◆ **WHAT YOU ARE ASKED TO DO**:
Please render the rows below as a Markdown table with the columns Number and Line text, one line per table row, skipping blank lines and leaving out the pictures. Begin at the line that has "Given: Select the red Output Data tool" and stop after the last of the rows.

◆ **DATA SUPPLIED**:
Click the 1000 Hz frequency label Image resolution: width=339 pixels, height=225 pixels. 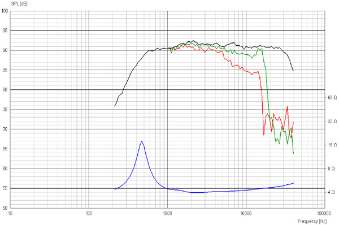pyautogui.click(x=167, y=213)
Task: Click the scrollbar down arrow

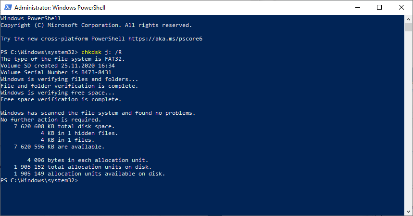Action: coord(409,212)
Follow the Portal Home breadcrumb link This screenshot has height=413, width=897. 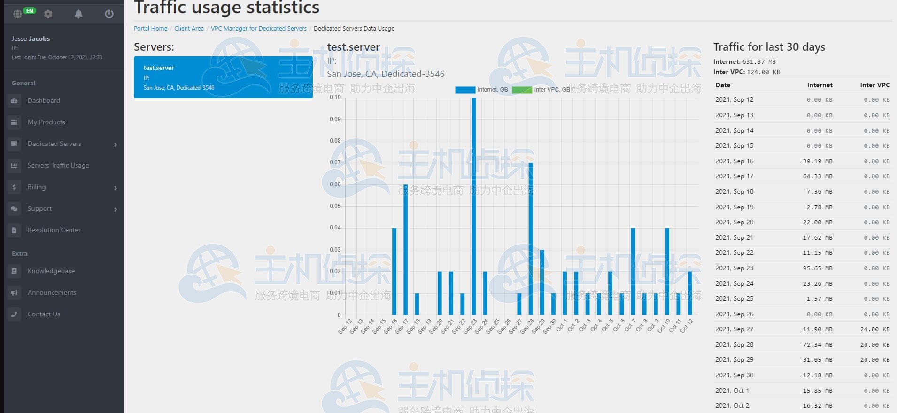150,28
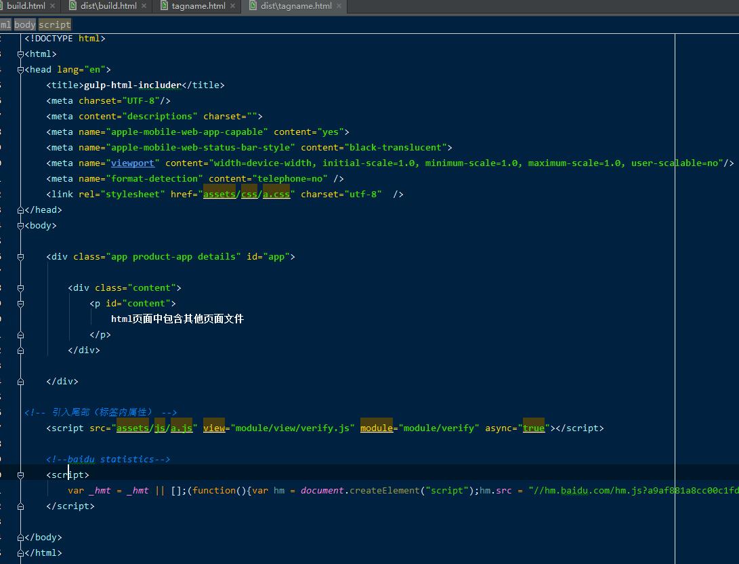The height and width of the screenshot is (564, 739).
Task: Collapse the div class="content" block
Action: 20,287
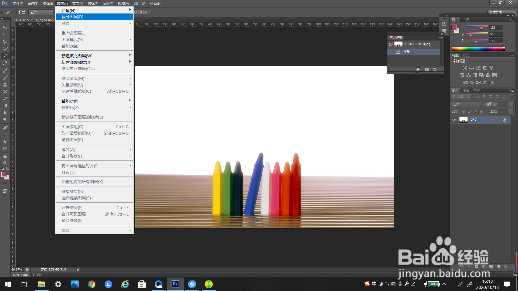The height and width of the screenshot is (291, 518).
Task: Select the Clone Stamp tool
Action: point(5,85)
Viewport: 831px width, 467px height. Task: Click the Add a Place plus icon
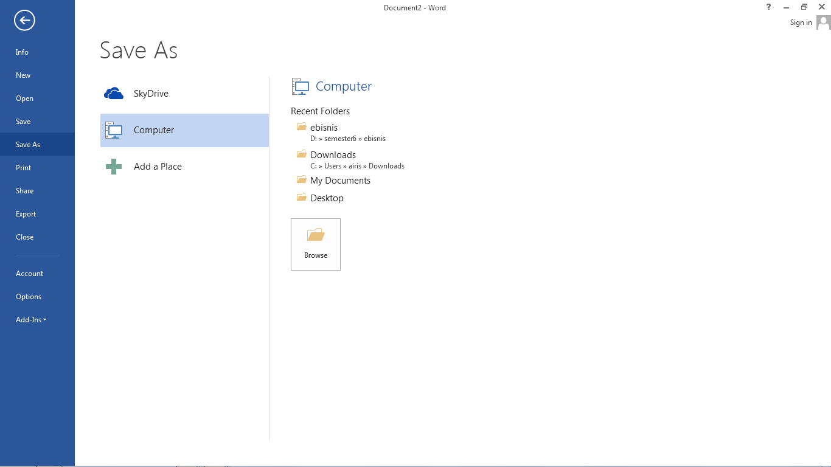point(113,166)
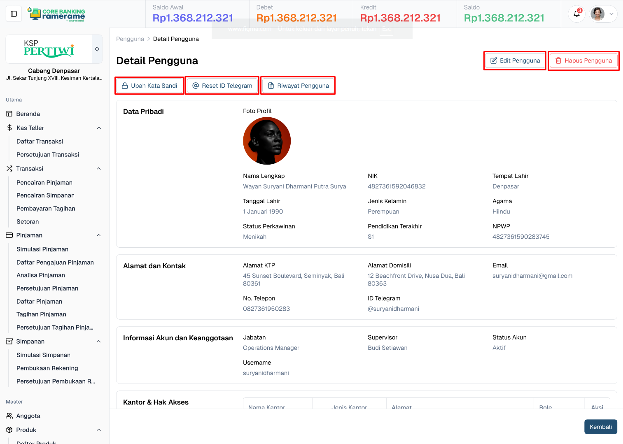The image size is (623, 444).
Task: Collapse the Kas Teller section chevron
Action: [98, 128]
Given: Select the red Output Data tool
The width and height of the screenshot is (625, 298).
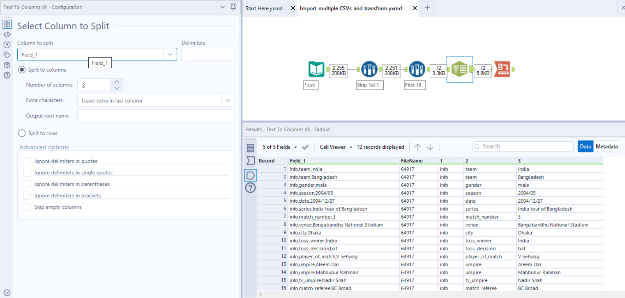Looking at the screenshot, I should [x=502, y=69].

◆ **COMPLETE OUTPUT**:
| Number | Line text |
|---|---|
| 1 | Given: Select the red Output Data tool |
| 2 | The width and height of the screenshot is (625, 298). |
| 3 | Looking at the screenshot, I should [x=502, y=69]. |